Berkshire Hathaway Inc. (NYSE:BRKA)(NYSE:BRKB), the conglomerate holding company run by Warren Buffett, spent $18 billion on two large acquisitions in 2013. First, Buffett purchased a major interest in H.J. Heinz, a food processing company with deep roots in the United States. Berkshire was the financing partner in the deal, working with 3G Capital, a multinational long-term value creation investment firm run by Jorge Paulo Lemann, who, like many of his business partners, Buffett considers a friend. “With the Heinz purchase, moreover,” Buffett said in his shareholder letter, “we created a partnership template that may be used by Berkshire in future acquisitions of size.”
Second, through its utility subsidiary MidAmerican Energy, Berkshire purchased NV Energy, a public electric utility company in southern Nevada that services the Las Vegas Valley. NV Energy supplies electricity to “about 88% of Nevada’s population,” according to Buffett, which makes the business effectively inseparable from the economy of the region. As long as Nevada consumes power, NV Energy will be there to supply it. Buffett emphasized that “NV Energy will not be MidAmerican’s last major purchase.”
Said Buffett in the shareholder letter: “Both companies fit us well and will be prospering a century from now.” This idea of long-term prosperity is tied to both the productivity and the size of the businesses. Musing on investment strategy toward the end of his letter to shareholders, Buffett reiterated his belief that investors should focus on the long-term productivity of assets. After all, productivity is what drives earnings, and earnings are what drive the entire business machine. The example Buffett brings to light is a 400-acre farm he purchased in 1986 for $280,000. “Now, 28 years later,” Buffett wrote, “the farm has tripled its earnings and is worth five times or more what I paid.”
With this and another real estate investment Buffett used as an example, he “thought only of what the properties would produce and cared not at all about their daily valuations. Games are won by players who focus on the playing field — not by those whose eyes are glued to the scoreboard.”
The comment carries particular weight because by most measures, Berkshire tops the scoreboard. At least, it tops the scoreboard over the long run. Berkshire reported an 18.2 percent increase in book value per share in 2013, ostensibly a huge defeat compared to a 32.4 percent gain for the S&P 500 index including dividends. Berkshire’s book value growth trailed the S&P 500 by 1.6 percent in 2012, beat it by 2.5 percent in 2011, and trailed by 2.1 percent in 2010 and by 6.7 percent in 2009. Taking just these last five years, Berkshire’s performance has been underwhelming.

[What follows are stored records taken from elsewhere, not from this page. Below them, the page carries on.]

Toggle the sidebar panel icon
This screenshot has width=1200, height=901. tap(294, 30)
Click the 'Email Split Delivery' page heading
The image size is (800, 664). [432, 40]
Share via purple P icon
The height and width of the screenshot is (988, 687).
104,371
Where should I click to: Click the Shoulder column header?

However, stepping back to a longer time frame reveals a different picture. “Over the last 49 years (that is, since present management took over), book value has grown from $19 to $134,973, a rate of 19.7% compounded annually,” said Buffett. This compares against a compounded annual gain of 9.8 percent for the S&P 500 with dividends. This is pretty much as good a record as exists in the world of business, and Buffett is conscious of the reputation it fosters and how it sets expectations. The last five years demonstrate that Berkshire can’t beat the market every year — and, in fact, it would be foolish to expect that it could or should.
“Charlie Munger, Berkshire’s vice chairman and my partner, and I believe both Berkshire’s book value and intrinsic value will outperform the S&P in years when the market is down or moderately up,” Buffett wrote. “We expect to fall short, though, in years when the market is strong — as we did in 2013. We have underperformed in ten of our 49 years, with all but one of our shortfalls occurring when the S&P gain exceeded 15%.”

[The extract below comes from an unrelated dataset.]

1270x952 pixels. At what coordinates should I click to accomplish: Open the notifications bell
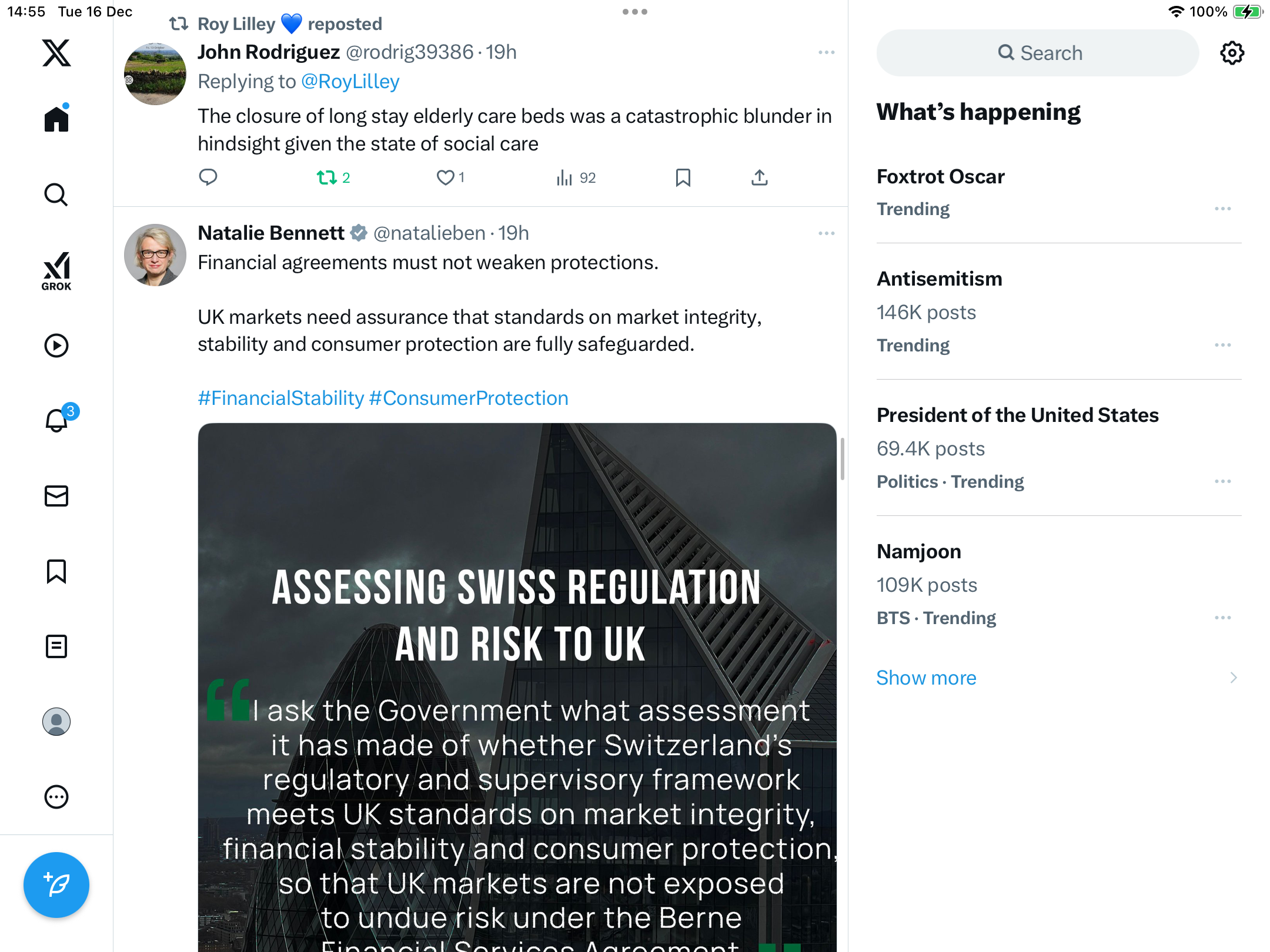coord(57,420)
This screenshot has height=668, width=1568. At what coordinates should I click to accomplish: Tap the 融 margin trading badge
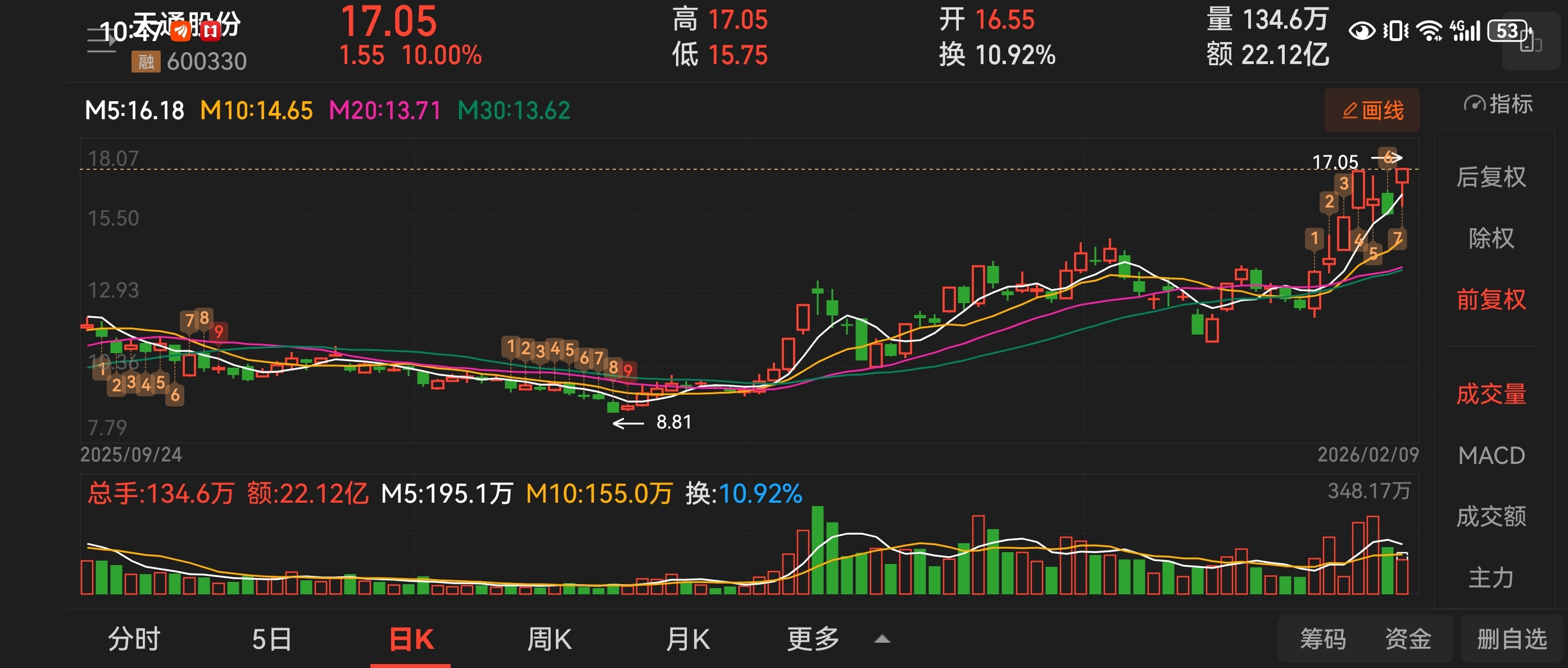[146, 61]
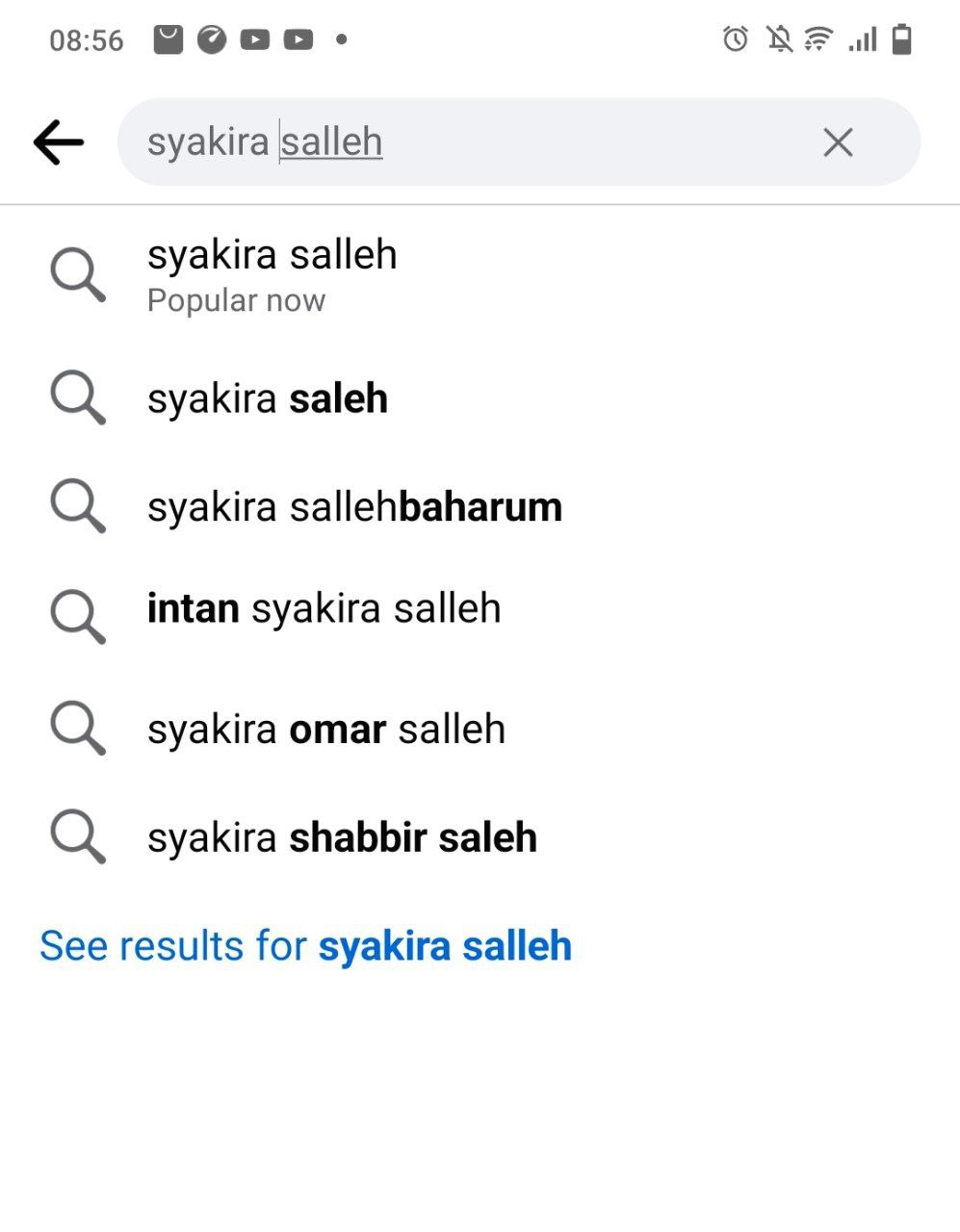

If, however, over the long run, Berkshire fails to outperform the S&P 500, “we will have not earned our pay,” Buffett said. “After all, you could always own an index fund and be assured of S&P results.”
The big, interesting question on the table is how does Buffett intend to go about continuing to earn his pay? The short answer is by continuing to do what he has been doing over the past few years: making big purchases of well-priced highly productive companies, either in part or in whole, such as Heinz and NV Energy. In an interview with CNBC on Monday, Buffett confirmed this, saying: “Our preference at Berkshire is to keep buying big operating businesses. In terms of building Berkshire for the long term, we just like adding earning power, big chunks of earning power.”